◆ What to do: Reproduce the listing word for word, beginning at the line that contains "Image resolution: width=1080" and ending with its final line, and leave out the pictures.

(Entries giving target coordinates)
● ● ● ● ● ● ●
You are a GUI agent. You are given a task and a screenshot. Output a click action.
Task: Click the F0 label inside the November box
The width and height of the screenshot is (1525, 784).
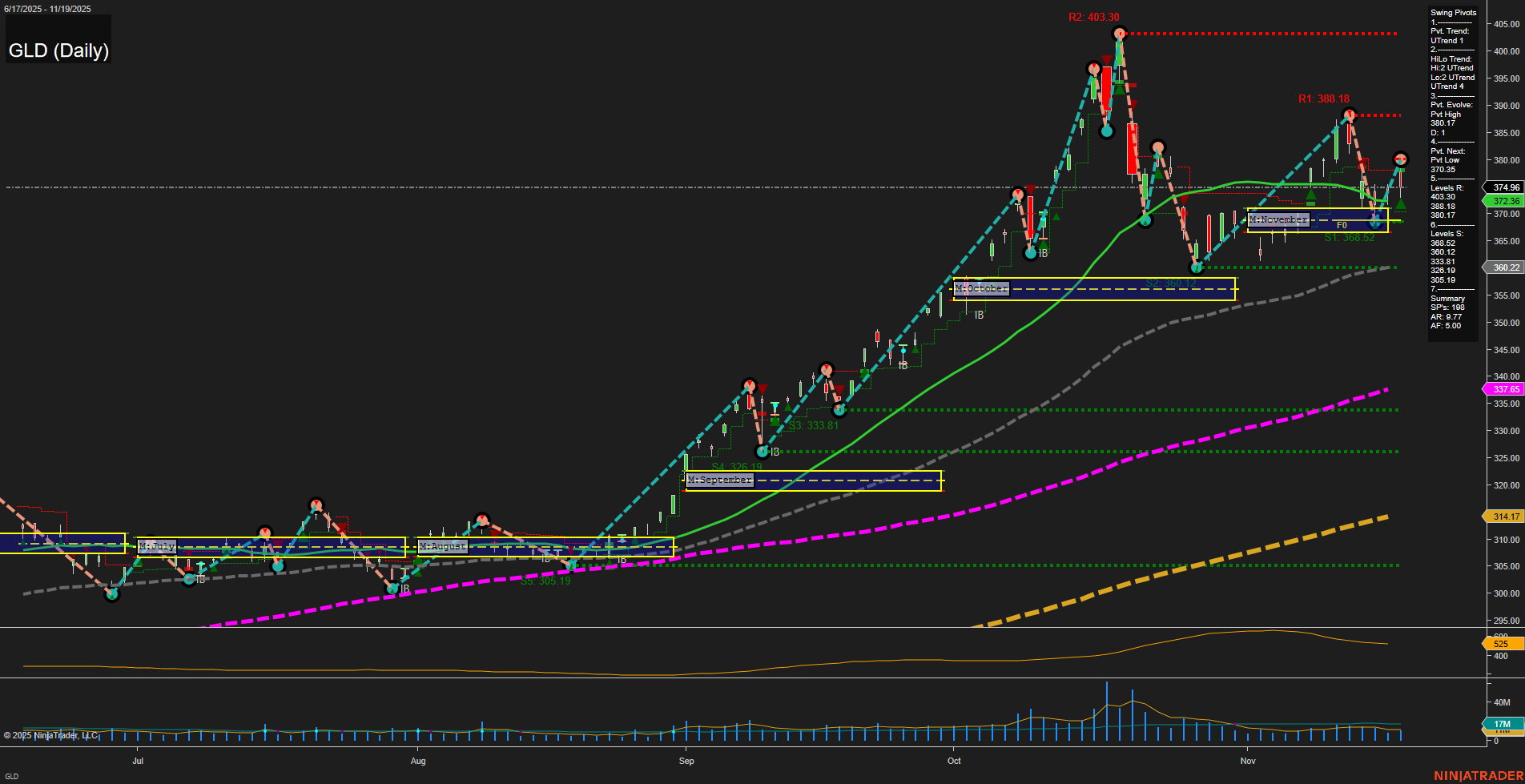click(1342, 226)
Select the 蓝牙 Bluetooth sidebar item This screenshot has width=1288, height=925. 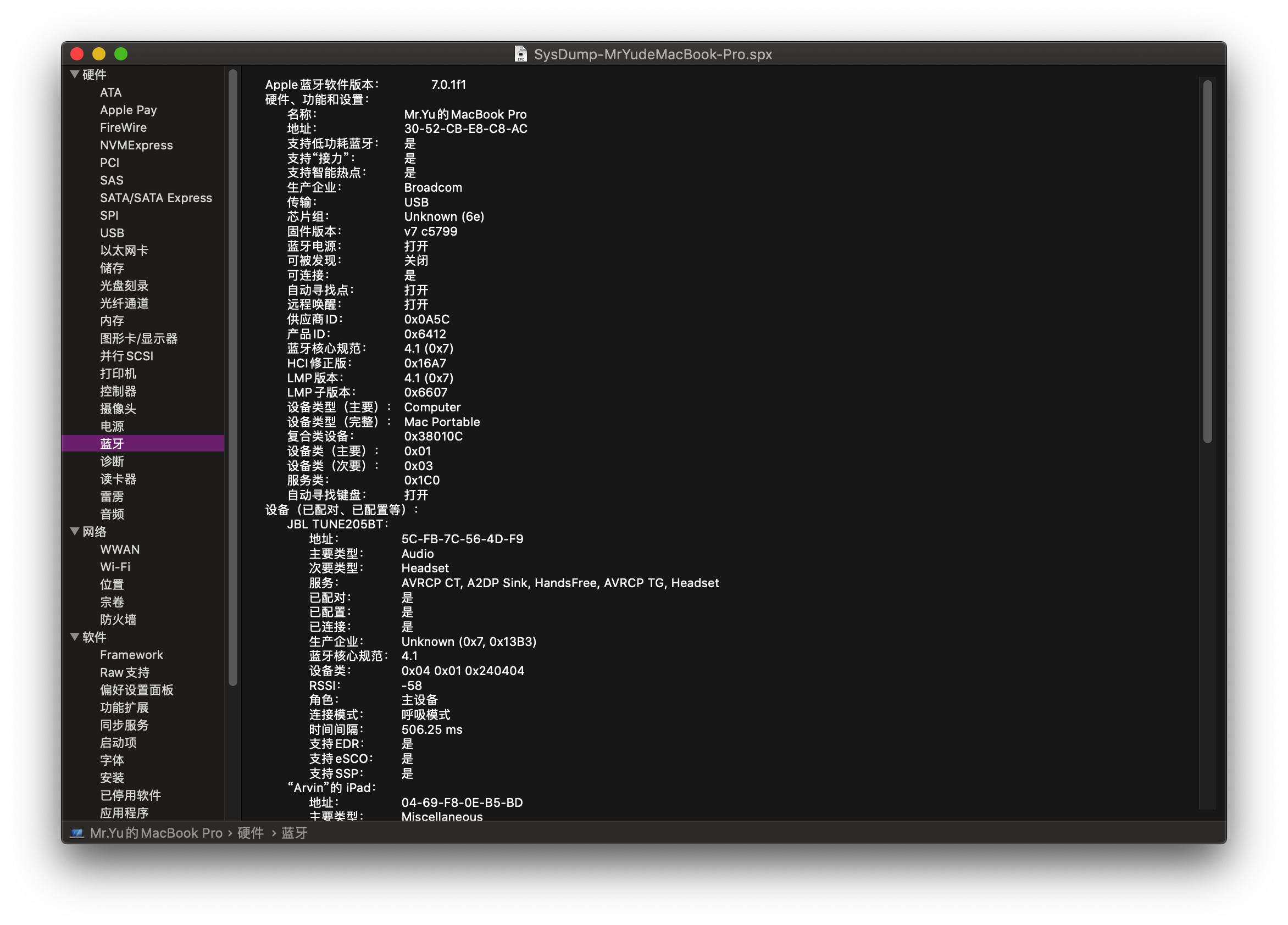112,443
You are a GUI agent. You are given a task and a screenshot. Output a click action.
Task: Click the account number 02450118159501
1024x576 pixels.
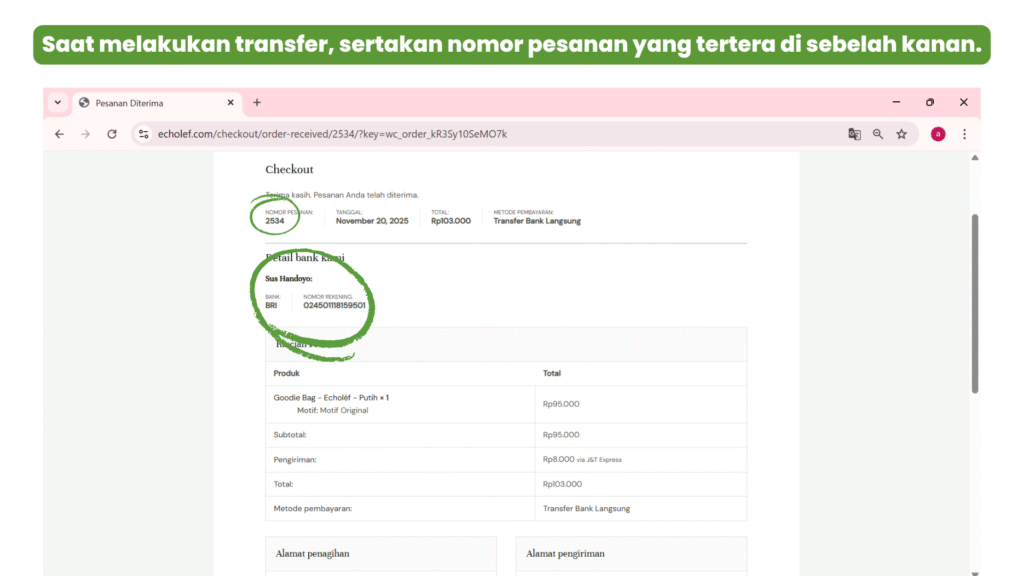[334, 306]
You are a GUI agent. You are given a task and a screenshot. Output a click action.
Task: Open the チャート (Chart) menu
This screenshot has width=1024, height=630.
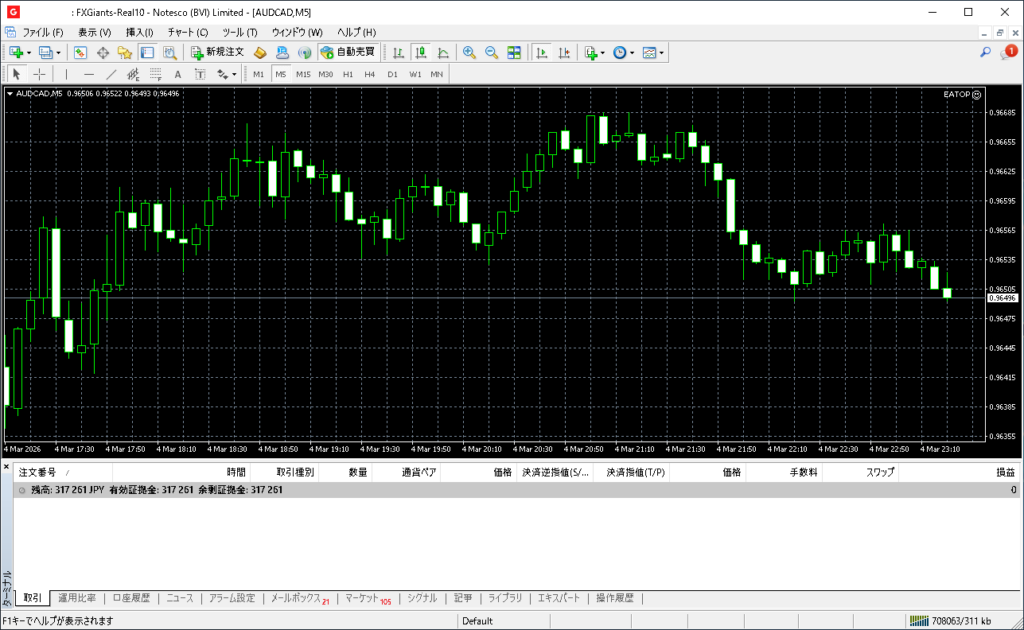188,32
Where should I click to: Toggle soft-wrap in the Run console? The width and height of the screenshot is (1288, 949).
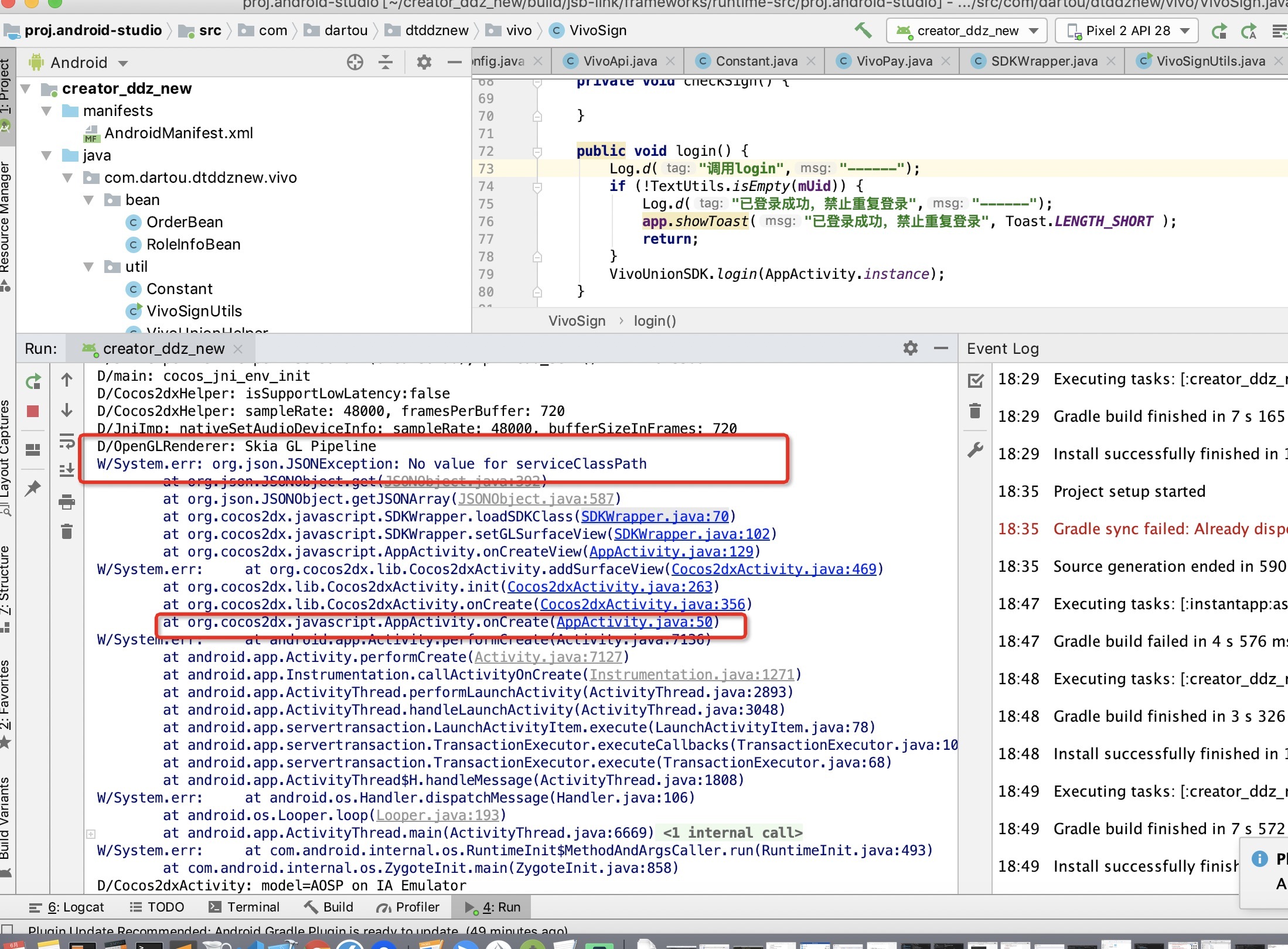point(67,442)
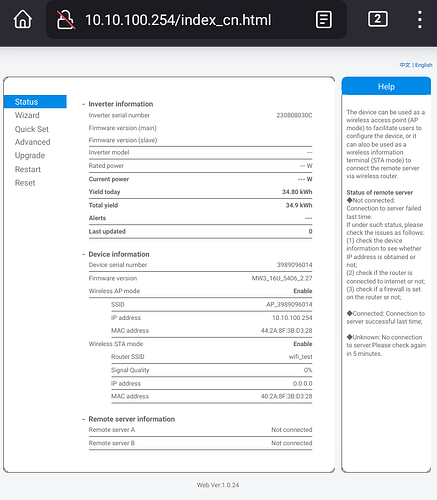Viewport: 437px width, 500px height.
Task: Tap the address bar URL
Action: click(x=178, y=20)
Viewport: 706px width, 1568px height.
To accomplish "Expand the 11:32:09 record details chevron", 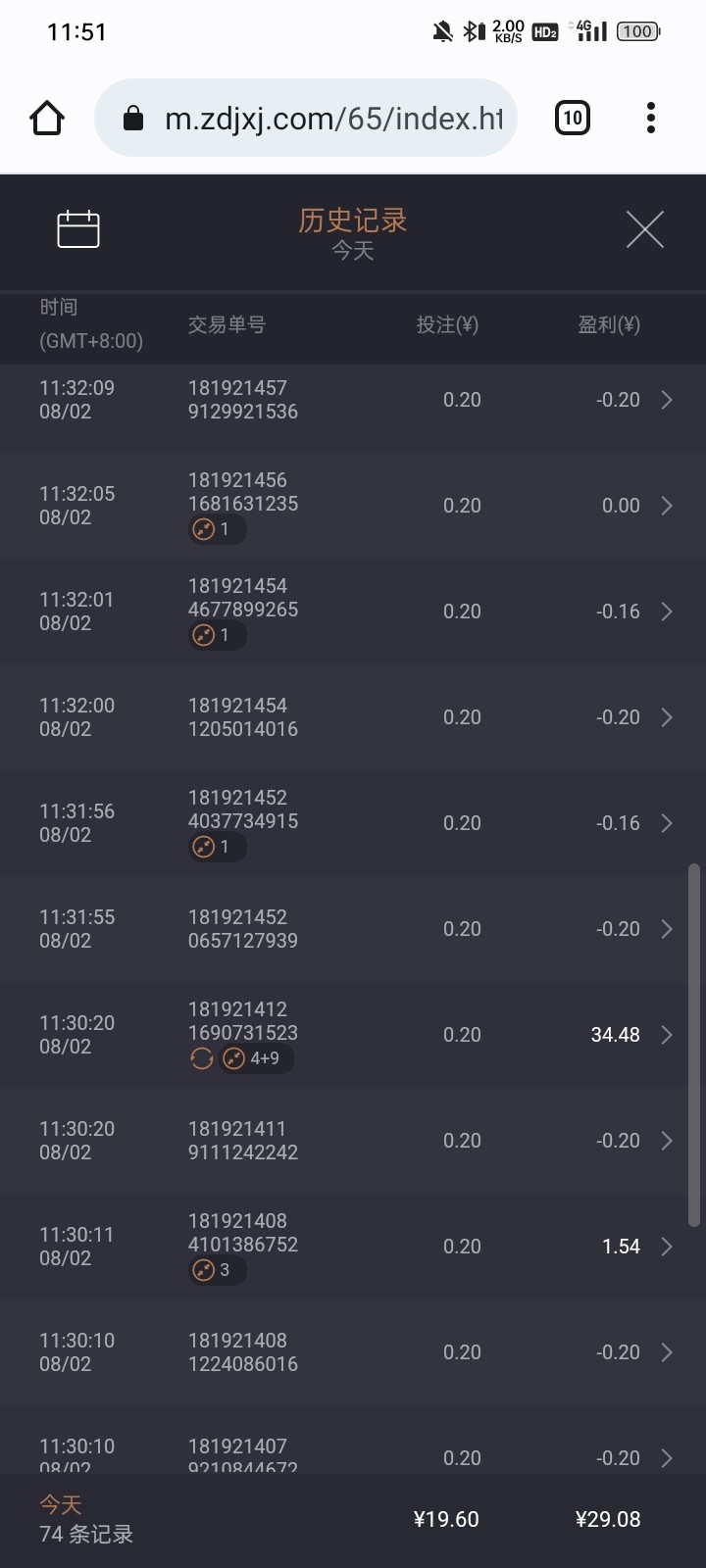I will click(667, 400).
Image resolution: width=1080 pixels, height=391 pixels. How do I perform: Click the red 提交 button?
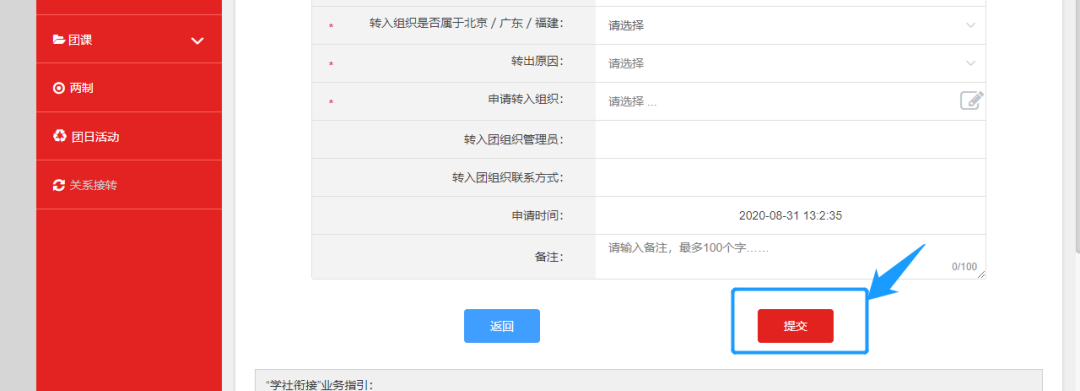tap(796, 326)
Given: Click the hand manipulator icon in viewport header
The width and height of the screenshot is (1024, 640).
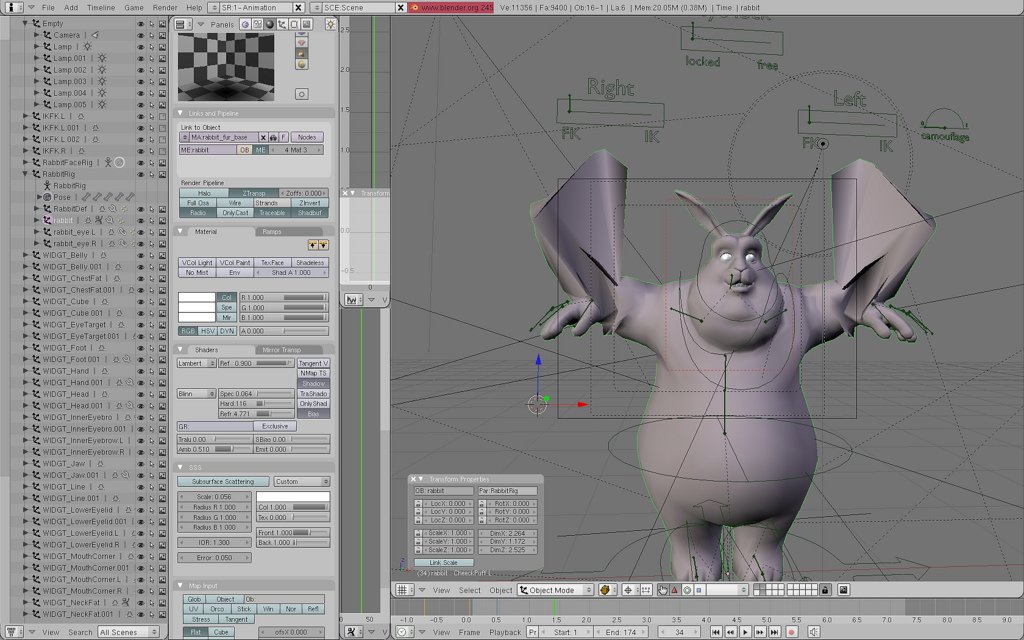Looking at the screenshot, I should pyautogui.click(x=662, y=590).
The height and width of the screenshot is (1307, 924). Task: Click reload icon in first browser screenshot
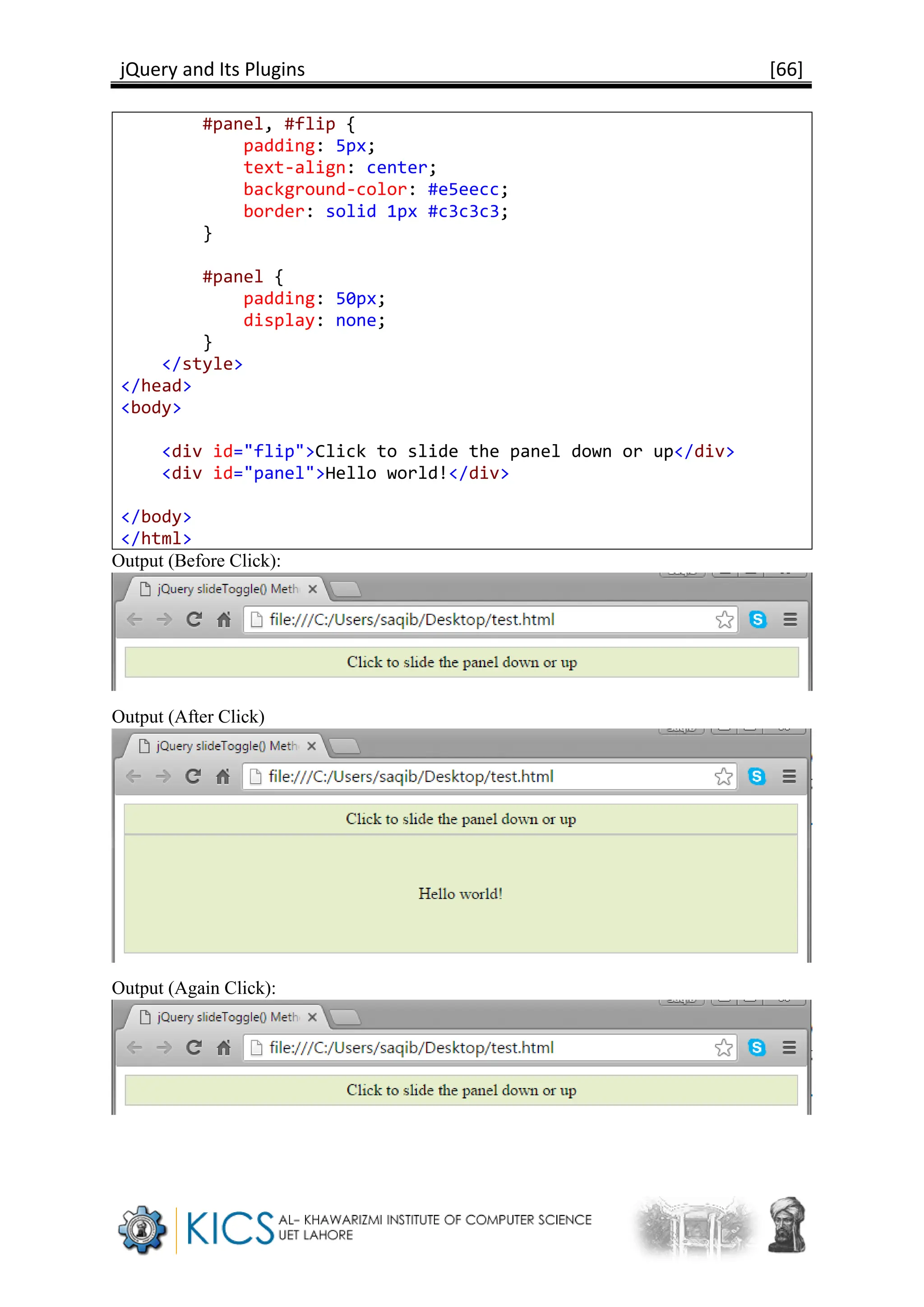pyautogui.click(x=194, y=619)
● ● ● ● ● ● ●
◆ Expected answer:
Image resolution: width=1080 pixels, height=391 pixels. How do I perform: Click the red 提交 button?
tap(796, 326)
Given: Click the hand manipulator icon in viewport header
The width and height of the screenshot is (1024, 640).
Looking at the screenshot, I should pyautogui.click(x=662, y=590).
The height and width of the screenshot is (1307, 924). Task: Click reload icon in first browser screenshot
pyautogui.click(x=194, y=619)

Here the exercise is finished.